[Exercise material Boundary: Start]

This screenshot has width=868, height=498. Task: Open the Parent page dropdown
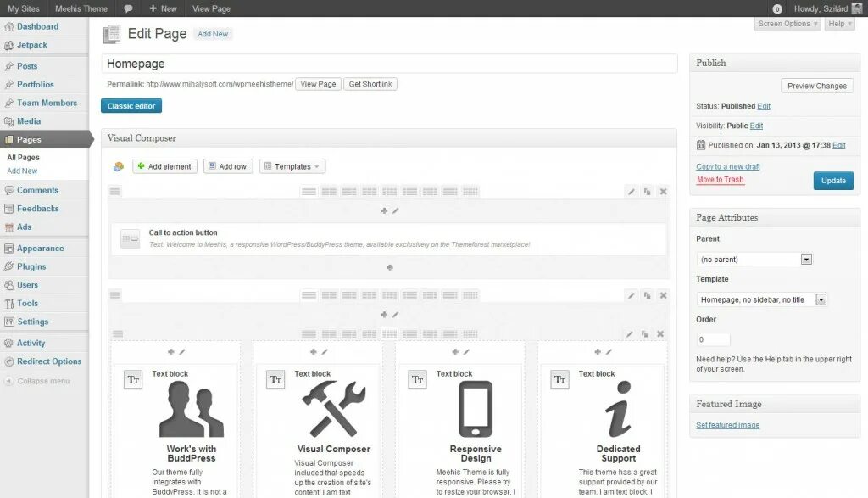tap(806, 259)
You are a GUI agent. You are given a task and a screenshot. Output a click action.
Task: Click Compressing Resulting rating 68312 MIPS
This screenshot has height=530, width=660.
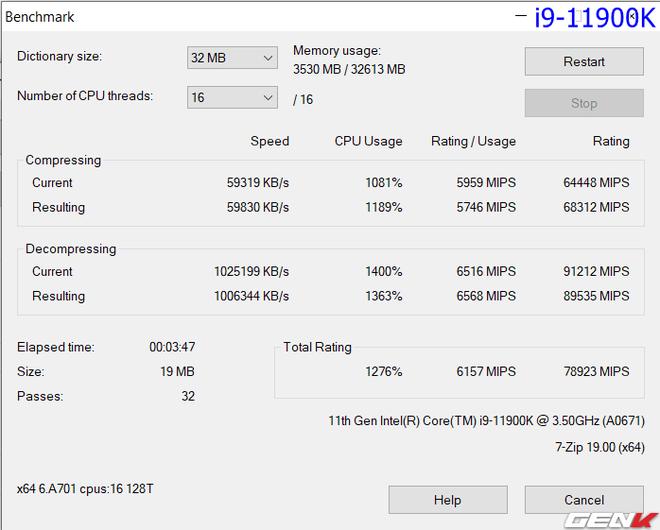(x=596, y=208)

[Exercise material Boundary: End]
[Exercise material Boundary: Start]

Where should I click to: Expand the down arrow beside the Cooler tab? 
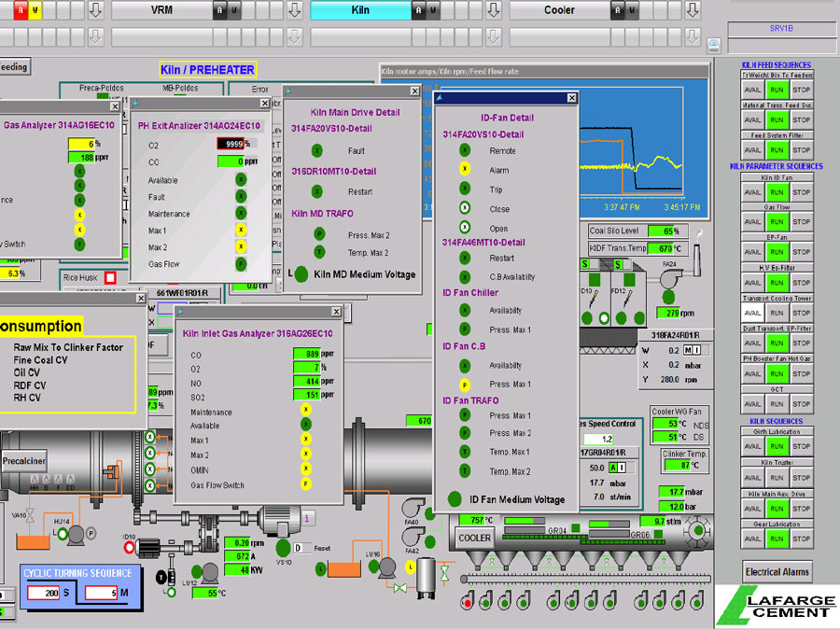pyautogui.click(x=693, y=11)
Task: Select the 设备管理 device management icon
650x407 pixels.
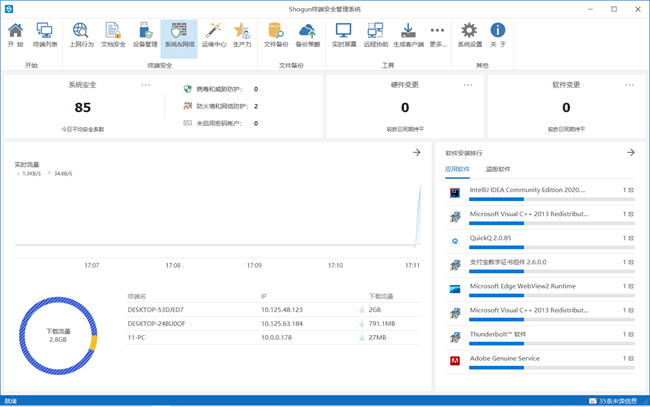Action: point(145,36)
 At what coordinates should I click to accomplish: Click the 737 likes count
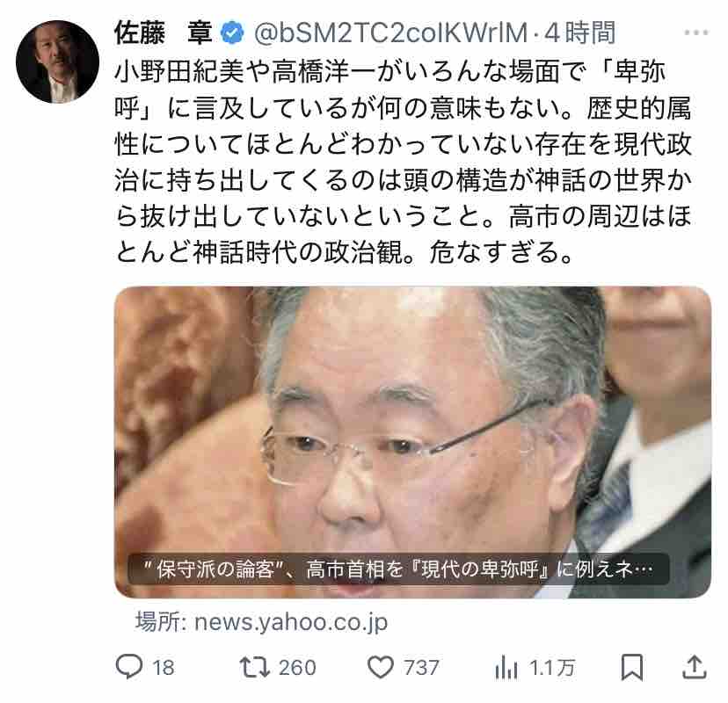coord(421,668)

[Exercise material Boundary: End]
[Exercise material Boundary: Start]

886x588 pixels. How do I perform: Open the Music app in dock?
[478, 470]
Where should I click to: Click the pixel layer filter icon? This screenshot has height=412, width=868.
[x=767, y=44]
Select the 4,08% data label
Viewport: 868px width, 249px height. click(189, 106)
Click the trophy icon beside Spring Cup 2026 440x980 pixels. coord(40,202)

[Exercise material Boundary: End]

Out of the data above, transcribe exactly and only the lines starting with the line that has "886x588 pixels. How" and going on through the line that has "Click the trophy", both included.

886x588 pixels. How do I perform: Open the Music app in dock?
[478, 470]
Where should I click to: Click the pixel layer filter icon? This screenshot has height=412, width=868.
[x=767, y=44]
Select the 4,08% data label
Viewport: 868px width, 249px height. click(189, 106)
Click the trophy icon beside Spring Cup 2026 440x980 pixels. coord(40,202)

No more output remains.